Condamné à cinq ans de prison ferme dans l’affaire du financement libyen, l’ancien président de la République française sera écroué à la prison de la Santé, à Paris. Un tournant sans précédent pour la Ve République.
L’image est historique : un ancien président de la République française derrière les barreaux. Le 21 octobre 2025, Nicolas Sarkozy sera incarcéré à la prison de la Santé, à Paris, pour purger la peine prononcée dans le cadre du procès libyen.
Cette décision, confirmée par plusieurs sources judiciaires, intervient après la condamnation du 25 septembre à cinq ans de prison ferme, assortie d’une exécution provisoire, ce qui rend la peine immédiatement applicable, malgré l’appel interjeté par sa défense.
Une exécution immédiate de la peine
L’ancien chef de l’État s’est rendu, lundi 13 octobre, au Parquet national financier (PNF) pour connaître les modalités de son incarcération. Arrivé en milieu de journée, il a quitté les lieux sans faire de déclaration.
Selon le jugement, la gravité des faits justifie l’exécution immédiate de la peine. Le tribunal a souligné que Nicolas Sarkozy, candidat à la magistrature suprême en 2007, ne pouvait ignorer les moyens illégaux employés pour financer sa campagne.
Le mandat de dépôt à effet différé lui a laissé quelques jours pour préparer son entrée en détention et régler ses affaires personnelles.
La Santé, prison symbolique du pouvoir déchu
L’ancien président sera placé dans le quartier des personnalités vulnérables (QPV) de la prison de la Santé, un espace sécurisé réservé aux détenus nécessitant une protection particulière.
Âgé de 70 ans, Nicolas Sarkozy rejoindra ainsi un lieu chargé d’histoire politique : de nombreux anciens responsables y ont été détenus, mais jamais un président élu de la Ve République.
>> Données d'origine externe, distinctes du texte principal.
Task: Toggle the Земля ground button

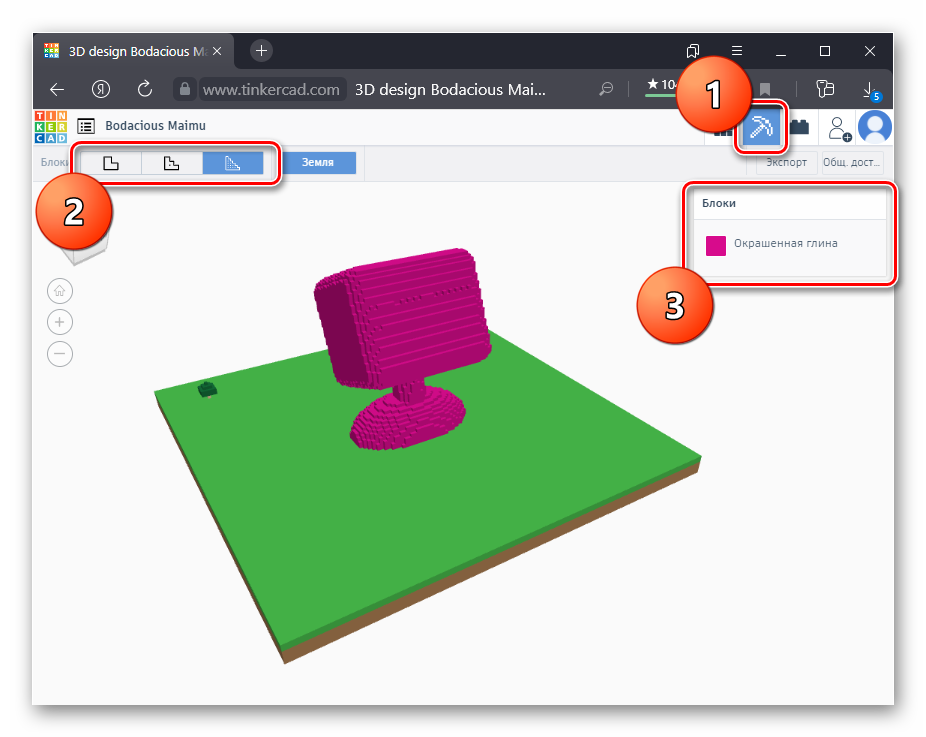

Sa détention devrait se dérouler dans des conditions strictes, avec une cellule individuelle et un accès limité au monde extérieur, hormis ses avocats.
Un nouveau procès à venir
L’affaire libyenne, ouverte depuis plus de dix ans, a conduit à la condamnation de plusieurs protagonistes, dont Alexandre Djouhri et Wahib Nacer, eux aussi sous mandat de dépôt.
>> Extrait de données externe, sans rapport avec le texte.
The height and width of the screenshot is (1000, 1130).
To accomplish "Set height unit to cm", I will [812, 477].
Tous ont fait appel, de même que le Parquet national financier, qui conteste certaines relaxes, notamment celle de l’ancien ministre Éric Woerth, trésorier de la campagne de 2007.
Le procès en appel devrait se tenir dans les mois à venir devant la cour d’appel de Paris. En attendant, la défense de Nicolas Sarkozy prévoit de déposer une demande de mise en liberté, que la cour aura deux mois pour examiner.
Un séisme politique et moral
Cette incarcération marque un tournant inédit dans la vie politique française. Pour la première fois, un ex-président élu sera emprisonné pour des faits commis dans l’exercice du pouvoir.
Les partisans de Nicolas Sarkozy dénoncent une justice « à charge », tandis que ses opposants voient dans cette décision le triomphe de l’État de droit.
Quoi qu’il en soit, le 21 octobre restera une date symbolique : celle où la République a rappelé à un de ses anciens dirigeants que nul, pas même un président, n’est au-dessus de la loi.